Además, ¿a qué se le suele llamar «ser muy nerviosa» una persona? ¿Qué elementos suelen concurrir para justificar esa calificación, según la forma vulgar de expresarse? El señor Ruiz era un hombre inquieto. Daba voces cuando estaba enfadado por algo. Claro está que en seguida aquella excitación se le pasaba y volvía a ser el hombre de siempre, bien considerado, amante de su familia. Para sufrir una enajenación del tipo que debió sufrir el señor Ruiz es preciso que concurran otras circunstancias. No basta, sin duda, con que fuera persona inquieta, hombre al que le alteraban circunstancialmente unos enfados momentáneos.

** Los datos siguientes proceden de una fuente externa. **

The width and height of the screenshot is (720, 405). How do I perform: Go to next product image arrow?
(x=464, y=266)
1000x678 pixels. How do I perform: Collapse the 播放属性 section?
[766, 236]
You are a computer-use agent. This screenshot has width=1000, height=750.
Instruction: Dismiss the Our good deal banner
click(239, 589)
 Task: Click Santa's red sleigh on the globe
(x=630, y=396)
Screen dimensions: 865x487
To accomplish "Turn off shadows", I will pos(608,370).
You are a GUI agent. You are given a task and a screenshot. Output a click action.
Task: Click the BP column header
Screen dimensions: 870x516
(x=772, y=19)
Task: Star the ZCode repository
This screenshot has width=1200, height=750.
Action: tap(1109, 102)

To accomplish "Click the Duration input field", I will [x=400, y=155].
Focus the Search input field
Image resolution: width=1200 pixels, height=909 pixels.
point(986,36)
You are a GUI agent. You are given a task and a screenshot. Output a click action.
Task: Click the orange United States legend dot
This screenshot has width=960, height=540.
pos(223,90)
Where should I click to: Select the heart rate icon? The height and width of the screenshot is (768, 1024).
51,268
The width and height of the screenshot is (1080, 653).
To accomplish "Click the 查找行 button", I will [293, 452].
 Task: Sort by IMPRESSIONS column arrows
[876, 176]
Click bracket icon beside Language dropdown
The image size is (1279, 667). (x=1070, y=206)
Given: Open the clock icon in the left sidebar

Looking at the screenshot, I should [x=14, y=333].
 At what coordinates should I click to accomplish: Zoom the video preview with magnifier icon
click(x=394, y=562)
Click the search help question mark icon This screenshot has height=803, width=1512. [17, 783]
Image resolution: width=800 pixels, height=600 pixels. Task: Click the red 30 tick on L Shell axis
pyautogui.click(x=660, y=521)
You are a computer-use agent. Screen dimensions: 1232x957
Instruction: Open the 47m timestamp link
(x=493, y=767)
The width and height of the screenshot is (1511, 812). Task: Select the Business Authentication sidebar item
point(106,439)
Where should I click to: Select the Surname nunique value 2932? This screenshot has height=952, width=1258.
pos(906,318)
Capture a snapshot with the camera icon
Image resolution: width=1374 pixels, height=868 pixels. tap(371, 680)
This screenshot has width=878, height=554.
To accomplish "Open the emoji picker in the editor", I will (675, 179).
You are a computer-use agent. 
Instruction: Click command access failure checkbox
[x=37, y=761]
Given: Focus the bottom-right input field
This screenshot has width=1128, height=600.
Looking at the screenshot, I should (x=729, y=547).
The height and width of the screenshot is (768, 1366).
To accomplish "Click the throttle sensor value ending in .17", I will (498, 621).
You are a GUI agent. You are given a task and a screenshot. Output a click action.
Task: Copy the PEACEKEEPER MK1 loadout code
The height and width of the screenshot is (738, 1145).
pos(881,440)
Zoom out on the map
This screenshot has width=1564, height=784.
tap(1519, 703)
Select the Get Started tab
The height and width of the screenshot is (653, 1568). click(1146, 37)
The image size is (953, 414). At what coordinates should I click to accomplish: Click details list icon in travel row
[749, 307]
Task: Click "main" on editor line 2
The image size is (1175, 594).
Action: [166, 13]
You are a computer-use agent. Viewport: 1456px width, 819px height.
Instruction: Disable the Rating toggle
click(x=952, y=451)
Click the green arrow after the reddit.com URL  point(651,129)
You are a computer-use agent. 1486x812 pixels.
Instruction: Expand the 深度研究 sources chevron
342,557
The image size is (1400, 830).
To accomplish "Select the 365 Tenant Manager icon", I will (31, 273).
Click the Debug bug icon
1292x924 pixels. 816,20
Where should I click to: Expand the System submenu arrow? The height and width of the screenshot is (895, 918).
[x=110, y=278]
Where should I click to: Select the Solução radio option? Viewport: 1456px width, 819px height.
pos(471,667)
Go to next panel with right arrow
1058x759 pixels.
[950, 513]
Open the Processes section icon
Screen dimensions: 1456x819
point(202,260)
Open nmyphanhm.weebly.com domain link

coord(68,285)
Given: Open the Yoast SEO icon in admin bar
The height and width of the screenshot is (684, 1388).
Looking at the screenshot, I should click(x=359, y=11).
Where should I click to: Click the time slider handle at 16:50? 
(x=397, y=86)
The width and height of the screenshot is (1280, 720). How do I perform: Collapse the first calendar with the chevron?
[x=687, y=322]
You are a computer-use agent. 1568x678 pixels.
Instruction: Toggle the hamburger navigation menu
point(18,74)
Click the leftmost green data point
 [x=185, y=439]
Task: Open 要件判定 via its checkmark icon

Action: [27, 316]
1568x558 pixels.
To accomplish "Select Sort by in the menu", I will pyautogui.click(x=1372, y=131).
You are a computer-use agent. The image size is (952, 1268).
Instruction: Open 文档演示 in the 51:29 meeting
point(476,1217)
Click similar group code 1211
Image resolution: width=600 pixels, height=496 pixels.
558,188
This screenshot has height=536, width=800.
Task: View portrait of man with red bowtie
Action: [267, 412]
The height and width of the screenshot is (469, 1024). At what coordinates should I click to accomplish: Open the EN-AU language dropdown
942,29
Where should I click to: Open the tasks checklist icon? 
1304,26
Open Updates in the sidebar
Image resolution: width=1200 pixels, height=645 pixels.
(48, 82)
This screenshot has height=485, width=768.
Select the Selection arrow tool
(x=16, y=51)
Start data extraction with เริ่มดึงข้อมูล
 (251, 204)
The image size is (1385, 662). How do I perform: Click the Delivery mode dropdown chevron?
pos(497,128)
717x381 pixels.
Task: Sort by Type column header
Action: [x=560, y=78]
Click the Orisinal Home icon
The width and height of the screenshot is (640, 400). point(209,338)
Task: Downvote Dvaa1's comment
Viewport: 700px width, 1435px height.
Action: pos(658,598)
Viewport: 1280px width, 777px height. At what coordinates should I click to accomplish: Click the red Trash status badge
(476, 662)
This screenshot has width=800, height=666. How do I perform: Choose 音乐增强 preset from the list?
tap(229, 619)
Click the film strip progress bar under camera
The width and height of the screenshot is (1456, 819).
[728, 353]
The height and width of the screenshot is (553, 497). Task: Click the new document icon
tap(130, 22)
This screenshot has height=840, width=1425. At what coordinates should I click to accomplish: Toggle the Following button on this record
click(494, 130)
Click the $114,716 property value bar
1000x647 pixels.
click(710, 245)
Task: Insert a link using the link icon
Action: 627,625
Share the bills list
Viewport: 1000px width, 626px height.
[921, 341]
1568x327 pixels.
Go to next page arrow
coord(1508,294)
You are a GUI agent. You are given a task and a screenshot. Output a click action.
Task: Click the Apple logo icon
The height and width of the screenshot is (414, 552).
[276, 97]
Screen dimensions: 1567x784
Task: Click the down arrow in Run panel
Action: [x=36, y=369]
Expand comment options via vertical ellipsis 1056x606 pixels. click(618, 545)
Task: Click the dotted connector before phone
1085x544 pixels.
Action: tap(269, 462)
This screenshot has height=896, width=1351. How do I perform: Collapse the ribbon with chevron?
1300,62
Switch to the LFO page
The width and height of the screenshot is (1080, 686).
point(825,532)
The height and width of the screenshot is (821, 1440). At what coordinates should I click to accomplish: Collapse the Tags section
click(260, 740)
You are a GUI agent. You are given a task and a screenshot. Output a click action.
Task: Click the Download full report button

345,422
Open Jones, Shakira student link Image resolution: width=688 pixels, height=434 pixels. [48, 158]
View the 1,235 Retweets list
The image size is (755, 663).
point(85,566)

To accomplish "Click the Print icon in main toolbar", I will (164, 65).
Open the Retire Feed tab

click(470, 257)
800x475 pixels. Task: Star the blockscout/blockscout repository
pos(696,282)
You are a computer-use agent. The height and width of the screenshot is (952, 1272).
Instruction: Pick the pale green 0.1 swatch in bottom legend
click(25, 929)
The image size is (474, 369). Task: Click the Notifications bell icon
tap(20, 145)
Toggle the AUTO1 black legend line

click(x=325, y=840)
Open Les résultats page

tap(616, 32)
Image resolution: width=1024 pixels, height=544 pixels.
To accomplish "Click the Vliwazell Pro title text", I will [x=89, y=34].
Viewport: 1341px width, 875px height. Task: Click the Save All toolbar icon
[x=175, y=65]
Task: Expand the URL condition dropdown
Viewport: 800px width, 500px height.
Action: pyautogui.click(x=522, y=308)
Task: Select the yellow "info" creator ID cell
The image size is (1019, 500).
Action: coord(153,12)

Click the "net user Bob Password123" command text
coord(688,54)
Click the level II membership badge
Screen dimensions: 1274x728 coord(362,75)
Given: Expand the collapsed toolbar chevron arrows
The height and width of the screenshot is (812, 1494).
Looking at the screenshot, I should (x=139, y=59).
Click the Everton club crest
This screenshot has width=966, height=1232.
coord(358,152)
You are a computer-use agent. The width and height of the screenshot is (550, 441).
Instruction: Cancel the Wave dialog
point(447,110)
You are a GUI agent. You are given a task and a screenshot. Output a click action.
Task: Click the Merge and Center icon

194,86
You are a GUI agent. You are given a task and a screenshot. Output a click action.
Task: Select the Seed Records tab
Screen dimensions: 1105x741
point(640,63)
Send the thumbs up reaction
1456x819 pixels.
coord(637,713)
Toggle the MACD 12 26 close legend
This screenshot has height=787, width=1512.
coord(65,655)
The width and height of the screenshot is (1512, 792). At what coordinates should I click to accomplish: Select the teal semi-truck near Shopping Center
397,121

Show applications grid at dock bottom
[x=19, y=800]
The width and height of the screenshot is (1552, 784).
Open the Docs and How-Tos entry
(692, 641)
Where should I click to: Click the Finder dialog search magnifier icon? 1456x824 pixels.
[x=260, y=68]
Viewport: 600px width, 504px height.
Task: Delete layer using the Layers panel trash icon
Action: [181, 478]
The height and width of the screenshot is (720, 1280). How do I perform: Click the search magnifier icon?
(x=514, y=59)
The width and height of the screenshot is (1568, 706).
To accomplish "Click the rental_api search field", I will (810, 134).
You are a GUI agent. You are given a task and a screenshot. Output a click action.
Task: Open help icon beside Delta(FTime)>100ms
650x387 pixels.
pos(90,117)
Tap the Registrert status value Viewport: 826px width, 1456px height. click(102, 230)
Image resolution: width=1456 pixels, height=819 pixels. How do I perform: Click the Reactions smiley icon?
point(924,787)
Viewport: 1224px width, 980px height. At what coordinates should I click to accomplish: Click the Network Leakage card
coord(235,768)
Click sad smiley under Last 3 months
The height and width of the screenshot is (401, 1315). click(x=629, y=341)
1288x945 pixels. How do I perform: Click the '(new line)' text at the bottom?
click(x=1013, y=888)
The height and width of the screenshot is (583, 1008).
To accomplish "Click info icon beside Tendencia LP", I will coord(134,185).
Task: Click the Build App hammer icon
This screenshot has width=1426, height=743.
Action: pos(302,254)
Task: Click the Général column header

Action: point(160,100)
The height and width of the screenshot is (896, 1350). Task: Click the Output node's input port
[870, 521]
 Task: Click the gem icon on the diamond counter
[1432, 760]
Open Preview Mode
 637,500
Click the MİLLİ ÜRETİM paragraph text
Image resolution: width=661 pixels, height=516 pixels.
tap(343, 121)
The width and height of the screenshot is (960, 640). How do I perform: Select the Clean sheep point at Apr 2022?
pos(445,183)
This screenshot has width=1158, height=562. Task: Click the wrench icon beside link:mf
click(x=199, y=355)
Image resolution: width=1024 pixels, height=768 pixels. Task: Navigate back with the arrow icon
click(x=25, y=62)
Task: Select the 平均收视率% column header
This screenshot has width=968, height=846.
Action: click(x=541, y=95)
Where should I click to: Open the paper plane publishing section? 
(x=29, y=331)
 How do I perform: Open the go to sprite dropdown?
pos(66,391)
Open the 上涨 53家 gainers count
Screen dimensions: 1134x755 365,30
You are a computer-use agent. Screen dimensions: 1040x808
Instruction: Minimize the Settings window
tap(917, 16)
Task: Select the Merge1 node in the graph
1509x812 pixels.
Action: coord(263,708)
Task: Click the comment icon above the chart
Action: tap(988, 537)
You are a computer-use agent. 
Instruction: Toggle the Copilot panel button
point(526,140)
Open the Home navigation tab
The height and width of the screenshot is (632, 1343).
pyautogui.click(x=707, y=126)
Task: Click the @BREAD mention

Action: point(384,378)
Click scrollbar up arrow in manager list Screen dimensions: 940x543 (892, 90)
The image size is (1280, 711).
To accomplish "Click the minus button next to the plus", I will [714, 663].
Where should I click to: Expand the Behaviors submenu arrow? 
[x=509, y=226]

Buscando con nuestras preguntas una «explicación» del hecho, si es que acaso estamos ante un hecho «explicable», hemos encontrado alguien que nos ha ofrecido un dato de excepcional valor. Un sobrino carnal de la fallecida María Dolores nos ha asegurado que en cierta ocasión José María puso su caso en manos de médicos. Consultó a especialistas, los cuales le hicieron un análisis completo psíquico.
-Le hicieron un electroencefalograma.
-¿Acudió a los médicos por decisión propia?
-No lo sé.
-¿Y el resultado de ese examen médico?
-No se lo dijo a nadie.
-¿Acaso tenía «rarezas» que justificaran aquel examen?
-Siempre pareció persona normal.
Quizá entre los papeles del señor Ruiz aparezcan ahora los resultados de aquella visita a unos especialistas. Si es así, se podrán tener a la vista documentos inapreciables para hallar el origen de un acto. Aunque a estas horas nada importe ya saber los porqués del mismo. La tragedia se ha consumado y, empezando por los propios allegados, a nadie interesa ya saber por qué ocurrió la misma.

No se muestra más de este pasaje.